Ethnic minority women—particularly Rohingya, Kachin, Karen, and Shan—have been systematically targeted, with rape used as a tool of terror and demographic alteration. The targeting of women’s reproductive capacities highlights the sex-specific nature of these crimes, reinforcing the need for SBV as a framework in legal and advocacy efforts to ensure that crimes specifically inflicted upon women are not diluted in broader gender discussions.

While SBV highlights the biological dimension of violence, GBV offers a broader perspective that includes violence against gender-nonconforming individuals. The military targets not only women but also LGBTQ+ individuals, particularly transgender women, who face sexual violence, torture, and arbitrary detention.

Myanmar’s rigid gender roles exacerbate this violence. Patriarchal norms demand that men be dominant and women be submissive. Those who defy these roles—whether women asserting their rights or LGBTQ+ individuals—become targets of State repression and social exclusion. GBV allows for a comprehensive analysis of how enforced gender expectations fuel systemic violence.

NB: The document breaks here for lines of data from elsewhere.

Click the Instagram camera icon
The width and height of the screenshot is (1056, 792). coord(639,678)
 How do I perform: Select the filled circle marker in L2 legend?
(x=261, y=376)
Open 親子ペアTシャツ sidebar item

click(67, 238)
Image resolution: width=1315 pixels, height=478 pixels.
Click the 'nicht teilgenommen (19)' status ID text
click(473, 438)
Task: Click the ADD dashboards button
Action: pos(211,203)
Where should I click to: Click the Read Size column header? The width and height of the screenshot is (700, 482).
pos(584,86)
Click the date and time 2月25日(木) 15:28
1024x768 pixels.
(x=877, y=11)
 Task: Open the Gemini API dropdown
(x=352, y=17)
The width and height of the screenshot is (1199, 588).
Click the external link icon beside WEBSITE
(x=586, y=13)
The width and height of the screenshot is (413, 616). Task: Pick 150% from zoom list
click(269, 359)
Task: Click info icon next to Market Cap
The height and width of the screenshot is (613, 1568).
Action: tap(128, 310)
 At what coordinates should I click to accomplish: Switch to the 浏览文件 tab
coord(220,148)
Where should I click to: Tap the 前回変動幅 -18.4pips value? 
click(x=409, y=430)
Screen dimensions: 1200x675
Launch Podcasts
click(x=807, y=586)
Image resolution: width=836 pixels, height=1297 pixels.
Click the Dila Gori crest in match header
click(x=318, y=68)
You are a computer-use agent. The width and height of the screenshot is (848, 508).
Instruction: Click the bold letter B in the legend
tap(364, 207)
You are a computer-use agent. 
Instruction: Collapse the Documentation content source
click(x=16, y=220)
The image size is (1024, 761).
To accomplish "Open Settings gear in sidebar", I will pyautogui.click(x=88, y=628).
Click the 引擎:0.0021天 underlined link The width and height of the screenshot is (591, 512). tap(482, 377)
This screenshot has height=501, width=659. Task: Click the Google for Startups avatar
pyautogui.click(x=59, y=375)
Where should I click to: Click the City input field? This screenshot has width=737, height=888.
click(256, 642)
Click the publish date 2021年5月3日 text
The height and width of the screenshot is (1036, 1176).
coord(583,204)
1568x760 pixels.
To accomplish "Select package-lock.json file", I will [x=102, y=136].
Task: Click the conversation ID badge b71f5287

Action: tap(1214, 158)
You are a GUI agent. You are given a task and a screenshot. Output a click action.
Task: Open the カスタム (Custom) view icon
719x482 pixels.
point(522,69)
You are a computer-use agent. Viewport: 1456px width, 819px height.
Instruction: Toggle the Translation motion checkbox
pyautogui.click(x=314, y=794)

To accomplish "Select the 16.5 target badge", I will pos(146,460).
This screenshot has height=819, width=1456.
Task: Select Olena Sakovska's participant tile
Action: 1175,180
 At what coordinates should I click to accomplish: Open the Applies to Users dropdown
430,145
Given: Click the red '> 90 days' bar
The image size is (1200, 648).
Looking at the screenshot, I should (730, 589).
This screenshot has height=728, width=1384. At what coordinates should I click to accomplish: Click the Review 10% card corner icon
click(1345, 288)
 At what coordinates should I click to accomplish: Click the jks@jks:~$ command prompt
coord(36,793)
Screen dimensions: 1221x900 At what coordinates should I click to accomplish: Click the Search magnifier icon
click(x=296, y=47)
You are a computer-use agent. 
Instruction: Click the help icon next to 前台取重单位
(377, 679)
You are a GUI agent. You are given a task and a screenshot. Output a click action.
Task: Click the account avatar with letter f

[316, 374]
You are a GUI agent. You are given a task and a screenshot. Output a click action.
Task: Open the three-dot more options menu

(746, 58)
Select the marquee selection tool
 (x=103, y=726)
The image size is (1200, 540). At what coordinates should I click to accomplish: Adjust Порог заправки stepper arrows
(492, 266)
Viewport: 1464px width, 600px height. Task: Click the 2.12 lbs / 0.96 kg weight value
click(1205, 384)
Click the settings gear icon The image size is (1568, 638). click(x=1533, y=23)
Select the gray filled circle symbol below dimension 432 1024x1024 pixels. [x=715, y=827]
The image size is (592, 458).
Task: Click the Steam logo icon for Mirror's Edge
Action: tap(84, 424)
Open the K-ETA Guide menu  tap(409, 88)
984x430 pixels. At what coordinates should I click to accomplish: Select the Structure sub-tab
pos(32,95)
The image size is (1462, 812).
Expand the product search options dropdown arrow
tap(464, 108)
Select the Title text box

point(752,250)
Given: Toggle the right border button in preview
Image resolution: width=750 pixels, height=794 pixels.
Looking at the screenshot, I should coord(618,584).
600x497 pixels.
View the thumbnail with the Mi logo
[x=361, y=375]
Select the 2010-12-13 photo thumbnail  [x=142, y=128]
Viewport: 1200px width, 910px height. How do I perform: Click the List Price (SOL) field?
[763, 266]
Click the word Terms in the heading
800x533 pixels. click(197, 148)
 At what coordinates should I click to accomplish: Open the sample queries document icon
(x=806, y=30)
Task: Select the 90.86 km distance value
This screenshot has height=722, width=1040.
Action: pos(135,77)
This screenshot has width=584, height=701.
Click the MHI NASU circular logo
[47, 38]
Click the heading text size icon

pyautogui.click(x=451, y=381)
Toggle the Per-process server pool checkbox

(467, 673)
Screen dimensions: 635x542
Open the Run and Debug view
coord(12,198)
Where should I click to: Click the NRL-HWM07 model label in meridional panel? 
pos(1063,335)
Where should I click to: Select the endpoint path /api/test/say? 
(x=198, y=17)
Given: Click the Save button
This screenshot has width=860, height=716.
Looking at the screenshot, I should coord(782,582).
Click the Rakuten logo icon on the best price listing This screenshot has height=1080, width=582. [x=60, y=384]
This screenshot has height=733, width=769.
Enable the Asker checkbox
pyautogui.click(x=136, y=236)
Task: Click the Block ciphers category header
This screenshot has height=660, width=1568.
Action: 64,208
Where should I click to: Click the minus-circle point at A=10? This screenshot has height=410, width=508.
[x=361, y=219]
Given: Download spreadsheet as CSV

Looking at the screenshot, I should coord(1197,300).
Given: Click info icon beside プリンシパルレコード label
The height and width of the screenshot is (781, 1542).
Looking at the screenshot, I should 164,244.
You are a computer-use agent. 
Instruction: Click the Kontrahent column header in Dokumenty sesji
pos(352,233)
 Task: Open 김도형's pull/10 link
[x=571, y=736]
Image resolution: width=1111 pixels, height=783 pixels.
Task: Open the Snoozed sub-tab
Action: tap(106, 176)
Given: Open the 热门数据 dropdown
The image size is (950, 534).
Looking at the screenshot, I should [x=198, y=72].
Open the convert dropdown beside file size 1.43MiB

A nuanced approach is necessary that prioritises the individual’s rights above intellectual discourse. While GBV encompasses the full spectrum of gendered violence, SBV remains crucial for recognising sex-specific harms inflicted upon women, particularly in military tactics. Future legal and policy frameworks must account for both perspectives, ensuring that Myanmar’s deeply patriarchal structures and sex-specific violence are not erased while acknowledging broader gendered oppression.

Conclusion

The military’s systemic use of sex-based violence in Myanmar constitutes a deliberate strategy to silence, subjugate, and erase women and girls from public and political life. From targeted killings and sexual violence to structural discrimination, these violations not only harm individual victims but also reinforce patriarchal and militarised oppression. The international community must take urgent action to hold perpetrators accountable, protect survivors, and address the deep-rooted inequalities that enable such atrocities. Legal frameworks, advocacy, and humanitarian efforts must recognise both sex-based and gender-based violence to ensure no victim is overlooked. Myanmar’s women’s rights movement requires sustained international support to combat impunity, amplify survivor voices, and promote systemic change.

  • Demand independent investigations and accountability – Urge the UN and international bodies to strengthen independent mechanisms to document, investigate, and prosecute sex-based violence as crimes against humanity.
  • Ensure survivor protection and support – Advocate for safe reporting mechanisms, legal aid, trauma-informed care, and emergency relocation for survivors of sexual violence.
  • Apply sanctions targeting perpetrators – Press for targeted sanctions on military officials and institutions responsible for sex-based violence, restricting their access to international finance and travel.
  • Support women’s rights defenders – Strengthen protections and funding for women activists, journalists, human rights defenders, and their associations facing repression, displacement, and violence.